- Text block
- - -

FAQ
Hi again,

Could any body explain to me about the scanning period
policy of DataBlockScanner? That is who often it wake up
and scan a block file.
When looking at the code, I found

static final long DEFAULT_SCAN_PERIOD_HOURS = 21*24L; // three weeks


but definitely it does not wake up and pick a random block
to verify every three weeks, right?

Thanks a lot,
Thanh

Search Discussions

  • Brian Bockelman at Oct 14, 2010 at 12:08 am
    Hi Thanh,

    The scan period is the period that hadoop *attempts* to complete an entire node scan. That is, if it's set to 3 weeks, HDFS will try to scan each block once every 3 weeks.

    Obviously, depending on the bandwidth you have made available to the scanning thread, you can specify impossibly small periods.

    Brian
    On Oct 13, 2010, at 7:01 PM, Thanh Do wrote:

    Hi again,

    Could any body explain to me about the scanning period
    policy of DataBlockScanner? That is who often it wake up
    and scan a block file.

- - -

- Source excerpt

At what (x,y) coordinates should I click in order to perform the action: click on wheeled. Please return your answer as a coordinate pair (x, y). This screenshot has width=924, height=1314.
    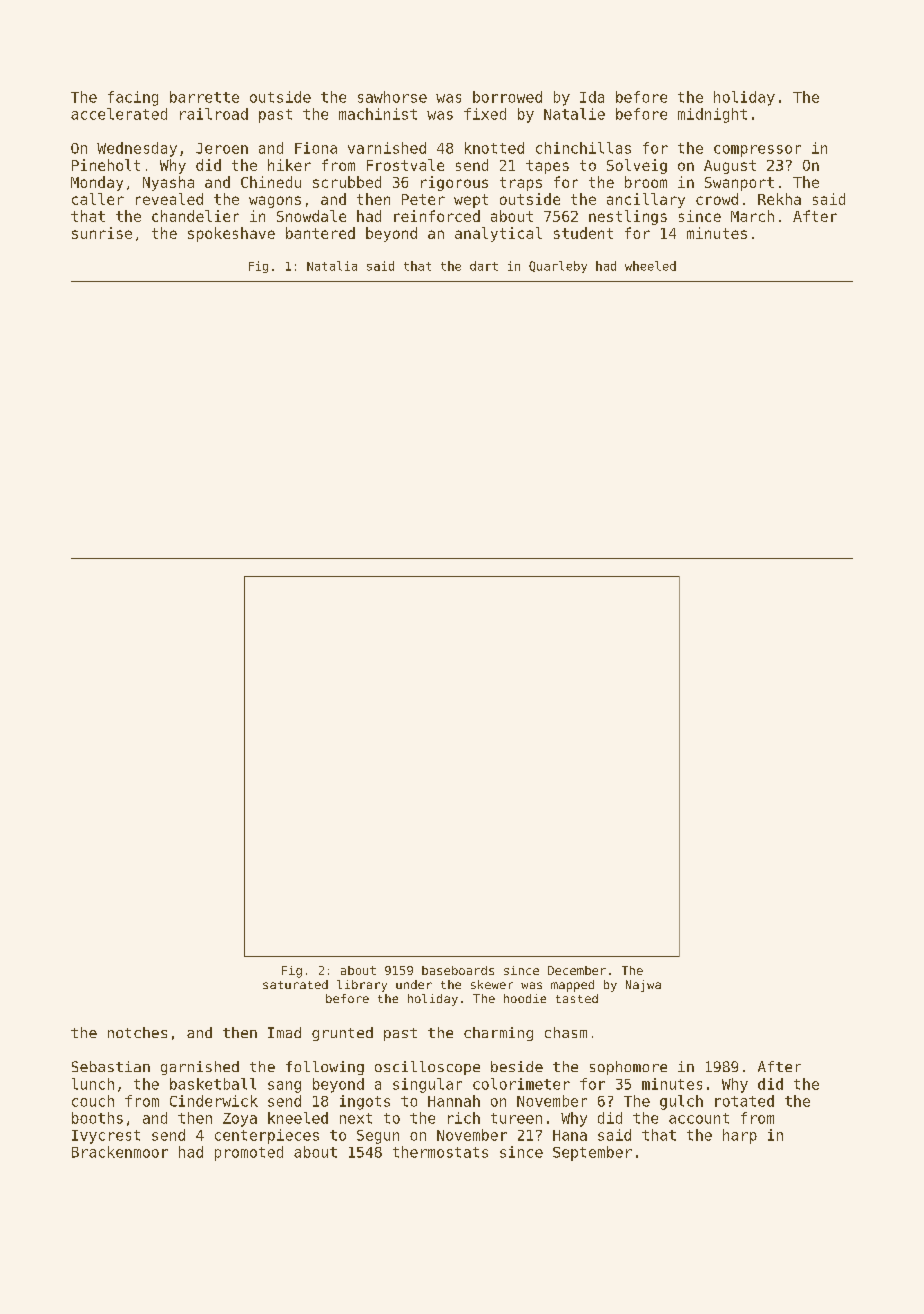
    Looking at the image, I should click on (650, 266).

- - -

- Required task
Continue the forum thread about the DataBlockScanner scan period from its last line. The data comes from a separate source and is unrelated to the thread.

- Result
    When looking at the code, I found

    static final long DEFAULT_SCAN_PERIOD_HOURS = 21*24L; // three weeks


    but definitely it does not wake up and pick a random block
    to verify every three weeks, right?

    Thanks a lot,
    Thanh
  • Thanh Do at Oct 14, 2010 at 12:14 am
    Brian,

    When you say *attempt* to complete and *entire* node scan,
    you mean for example, if a node has 100 block files, it will
    try to verify all 100 block every 3 weeks?
    That is in average, a block is scanned every (3 weeks / 100 time interval)?

    Thanks
    Thanh

    On Wed, Oct 13, 2010 at 7:07 PM, Brian Bockelman wrote:

    Hi Thanh,

    The scan period is the period that hadoop *attempts* to complete an entire
    node scan. That is, if it's set to 3 weeks, HDFS will try to scan each
    block once every 3 weeks.

    Obviously, depending on the bandwidth you have made available to the
    scanning thread, you can specify impossibly small periods.

    Brian
    On Oct 13, 2010, at 7:01 PM, Thanh Do wrote:

    Hi again,

    Could any body explain to me about the scanning period
    policy of DataBlockScanner? That is who often it wake up
    and scan a block file.
    When looking at the code, I found

    static final long DEFAULT_SCAN_PERIOD_HOURS = 21*24L; // three weeks


    but definitely it does not wake up and pick a random block
    to verify every three weeks, right?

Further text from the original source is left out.